Pour une personne, en revanche, cette annonce n'inspirait qu'un profond apaisement. Dame Miranda avait relâché un imperceptible soupir lorsqu'elle avait reçu la missive du comité des vampires du village. À peine l'avait-elle faite partager à ses deux filles que Kristal avait bondi de son siège et s'était écriée :

— Alors cela veut dire que nous pourrons nous rendre à la soirée ?

Sa prétendue mère avait lentement hoché la tête, ce qui avait déclenché l'hystérie complète chez la petite rousse. Alisée n'avait presque pas réagi, relevant à peine le nez de son livre pour observer la fièvre de Kristal avec exaspération.

Tout cela faisait bien les affaires de Lyssandra. Si les vampires allaient à la Nuit des Bagues, alors elle pourrait partir à pied quelques minutes après le départ de leur carrosse. Restait le problème de ne pas les croiser à la soirée... Mais elle traiterait chaque obstacle un par un. Pour le moment, son unique objectif était de trouver sa bague.

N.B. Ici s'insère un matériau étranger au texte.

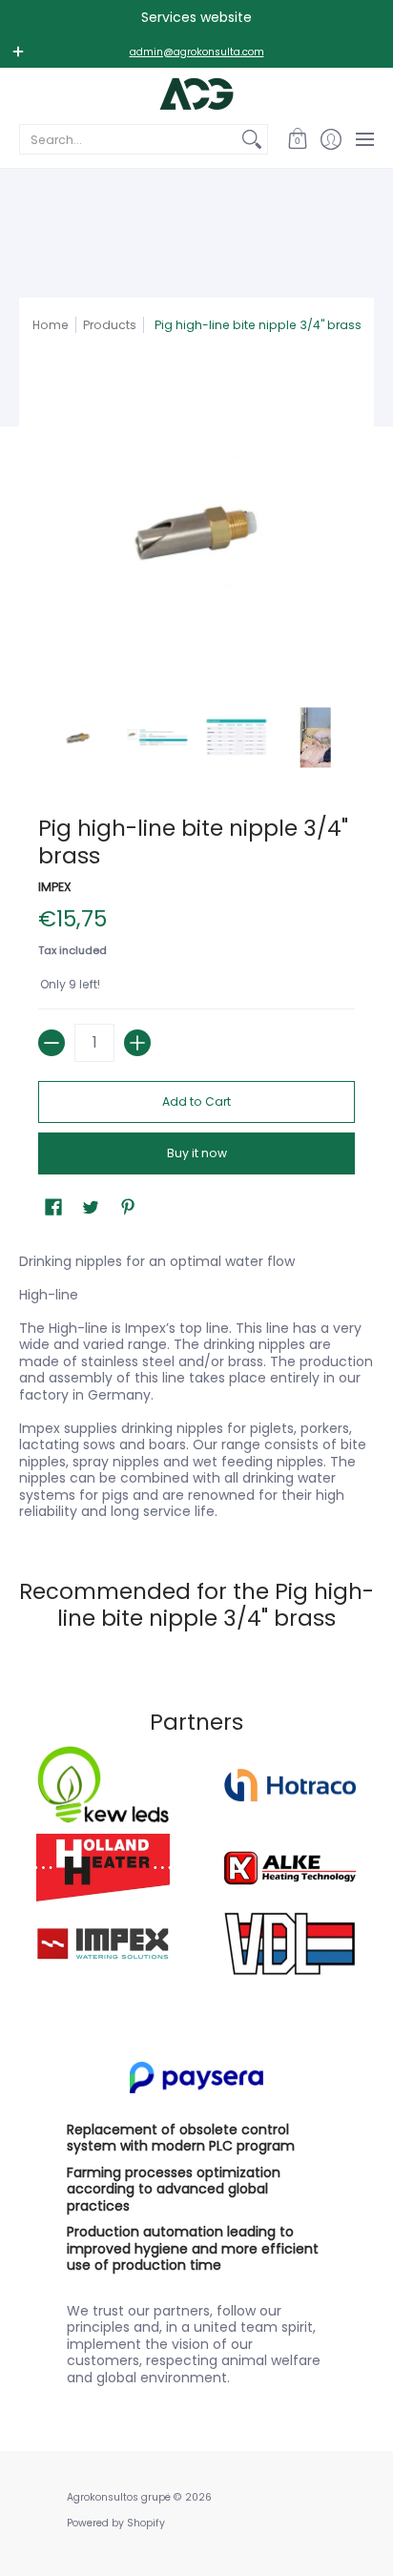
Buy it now (197, 1153)
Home (50, 325)
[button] (297, 139)
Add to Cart (196, 1101)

Danser avec Julian pendant des heures était bien amusant, il n'empêchait que ce ne serait pas uniquement ça qui lui permettrait de devenir une Louve du Topaze. Cela constituait juste l'une des conditions pour que son rêve prenne vie. Or la liste des exigences pour que ce supposé espoir devienne réalité était encore bien longue... et la plus importante de toutes concernait sa bague.

Heureusement, Kristal contribuait malgré elle à sa réussite : elle voulait se rendre presque toutes les nuits au village, afin de se trouver une robe parfaite pour la soirée. Cette fois, les enjeux étaient trop importants pour qu'elle se risque à confectionner une tenue elle-même. Une invitation au palais du Grand Alpha ne s'était jamais présentée en ses soixante ans de vie, et elle ne pouvait se permettre le moindre faux pas. Sa splendeur devrait marquer les esprits, et seul un couturier du village pourrait la lui garantir.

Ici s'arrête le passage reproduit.